6. Rab’bin İsteğini Sadakatle Yerine Getiren Hizmetkâr
Yeşu kitabındaki kilit soru Musa’nın varisinin onun ününe ve mirasına uygun yaşayıp
yaşamayacağıdır. Yeşu’nun başarısız olduğu anlar olsa da, yaşamının son analizi
onun Tanrı’nın yüceliği için yaşadığını gösterir: “RAB’bin kulu Nun oğlu Yeşu bir süre
sonra yüz on yaşında öldü.” (Yşu. 24:29).

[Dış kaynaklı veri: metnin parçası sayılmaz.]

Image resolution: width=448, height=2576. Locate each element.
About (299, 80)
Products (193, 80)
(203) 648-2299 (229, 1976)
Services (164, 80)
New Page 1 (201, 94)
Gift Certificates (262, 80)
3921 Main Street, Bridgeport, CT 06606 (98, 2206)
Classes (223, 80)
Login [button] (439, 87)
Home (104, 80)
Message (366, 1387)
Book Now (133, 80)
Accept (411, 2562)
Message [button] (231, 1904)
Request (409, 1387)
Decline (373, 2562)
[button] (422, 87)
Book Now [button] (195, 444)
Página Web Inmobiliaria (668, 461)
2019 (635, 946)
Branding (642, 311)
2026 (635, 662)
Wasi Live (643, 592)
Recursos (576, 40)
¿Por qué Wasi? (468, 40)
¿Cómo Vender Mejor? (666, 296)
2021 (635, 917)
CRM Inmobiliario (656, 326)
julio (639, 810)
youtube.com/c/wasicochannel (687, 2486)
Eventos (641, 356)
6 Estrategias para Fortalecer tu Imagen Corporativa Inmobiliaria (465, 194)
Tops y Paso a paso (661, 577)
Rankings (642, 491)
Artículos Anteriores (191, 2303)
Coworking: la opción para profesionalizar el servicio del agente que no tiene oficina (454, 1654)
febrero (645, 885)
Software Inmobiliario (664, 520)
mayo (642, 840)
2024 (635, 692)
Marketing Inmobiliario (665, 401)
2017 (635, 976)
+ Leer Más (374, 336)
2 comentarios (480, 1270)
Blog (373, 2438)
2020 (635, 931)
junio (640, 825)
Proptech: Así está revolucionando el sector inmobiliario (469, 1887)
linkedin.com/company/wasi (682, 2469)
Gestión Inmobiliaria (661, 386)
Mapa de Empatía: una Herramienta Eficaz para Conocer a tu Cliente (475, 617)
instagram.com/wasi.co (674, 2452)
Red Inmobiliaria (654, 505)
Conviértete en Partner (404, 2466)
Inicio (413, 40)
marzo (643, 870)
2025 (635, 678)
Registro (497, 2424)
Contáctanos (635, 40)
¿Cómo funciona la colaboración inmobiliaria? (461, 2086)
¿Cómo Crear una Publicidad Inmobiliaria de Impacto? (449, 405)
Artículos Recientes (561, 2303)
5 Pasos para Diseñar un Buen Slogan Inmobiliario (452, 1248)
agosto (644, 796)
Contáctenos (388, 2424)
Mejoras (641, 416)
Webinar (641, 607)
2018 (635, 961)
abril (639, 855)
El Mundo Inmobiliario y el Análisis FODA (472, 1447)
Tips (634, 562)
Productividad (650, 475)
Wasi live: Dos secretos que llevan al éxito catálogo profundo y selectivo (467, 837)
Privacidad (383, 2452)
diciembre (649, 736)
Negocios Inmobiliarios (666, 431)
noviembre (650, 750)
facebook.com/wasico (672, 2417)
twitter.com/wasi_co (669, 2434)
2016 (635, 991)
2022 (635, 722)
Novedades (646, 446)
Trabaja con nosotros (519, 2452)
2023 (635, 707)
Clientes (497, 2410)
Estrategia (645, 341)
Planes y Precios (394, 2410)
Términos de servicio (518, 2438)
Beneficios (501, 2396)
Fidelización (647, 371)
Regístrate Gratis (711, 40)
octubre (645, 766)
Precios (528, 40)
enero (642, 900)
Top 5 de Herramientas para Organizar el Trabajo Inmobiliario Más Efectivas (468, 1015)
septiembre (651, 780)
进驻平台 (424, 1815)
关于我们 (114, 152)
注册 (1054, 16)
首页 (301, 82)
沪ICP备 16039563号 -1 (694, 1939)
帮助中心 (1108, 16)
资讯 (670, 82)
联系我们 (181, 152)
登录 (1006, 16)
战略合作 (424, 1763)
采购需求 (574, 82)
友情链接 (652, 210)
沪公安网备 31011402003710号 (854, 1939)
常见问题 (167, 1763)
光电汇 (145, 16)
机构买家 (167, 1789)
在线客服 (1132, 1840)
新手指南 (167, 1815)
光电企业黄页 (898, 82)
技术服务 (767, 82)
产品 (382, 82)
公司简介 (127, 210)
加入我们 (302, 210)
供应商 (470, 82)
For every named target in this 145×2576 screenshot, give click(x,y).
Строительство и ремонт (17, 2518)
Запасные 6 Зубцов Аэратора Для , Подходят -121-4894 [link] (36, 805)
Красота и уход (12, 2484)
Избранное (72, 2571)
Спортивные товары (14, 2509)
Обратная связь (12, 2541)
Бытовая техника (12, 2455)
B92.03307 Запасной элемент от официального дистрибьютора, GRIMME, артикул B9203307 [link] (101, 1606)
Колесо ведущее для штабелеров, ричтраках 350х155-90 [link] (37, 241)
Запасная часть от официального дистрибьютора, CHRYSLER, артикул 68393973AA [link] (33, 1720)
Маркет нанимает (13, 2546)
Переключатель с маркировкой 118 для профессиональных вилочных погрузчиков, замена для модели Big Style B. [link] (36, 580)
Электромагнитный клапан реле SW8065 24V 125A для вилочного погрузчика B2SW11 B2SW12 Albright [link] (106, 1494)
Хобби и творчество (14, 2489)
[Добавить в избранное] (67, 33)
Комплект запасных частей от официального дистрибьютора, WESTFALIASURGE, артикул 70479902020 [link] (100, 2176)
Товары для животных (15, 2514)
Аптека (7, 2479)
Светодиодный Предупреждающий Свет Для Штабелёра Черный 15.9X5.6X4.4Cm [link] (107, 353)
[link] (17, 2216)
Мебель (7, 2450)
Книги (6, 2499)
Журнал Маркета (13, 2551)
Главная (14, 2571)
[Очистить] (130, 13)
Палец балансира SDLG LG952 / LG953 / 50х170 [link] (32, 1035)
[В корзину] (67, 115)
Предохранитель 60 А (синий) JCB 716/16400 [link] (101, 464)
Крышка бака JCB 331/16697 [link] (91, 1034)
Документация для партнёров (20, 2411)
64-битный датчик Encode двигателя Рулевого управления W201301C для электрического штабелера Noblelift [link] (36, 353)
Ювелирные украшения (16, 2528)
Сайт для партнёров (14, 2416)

Yeşu’nun mezar yazıtında zaferlerinden ya da başarılarından söz edilmez; Rab’be olan
sadık hizmetini vurgulanır. Burada, canını birçokları için fidye olarak vermek üzere
bir hizmetkâr olarak geldiğini söyleyen İsa’nın güçlü bir resmini görüyoruz (Mar.
10:45). İsa, yasayı mükemmel bir şekilde yerine getiren ve Babası’nın yüceliği için
mükemmel bir şekilde yaşayan Rab’bin nihai hizmetkârıdır.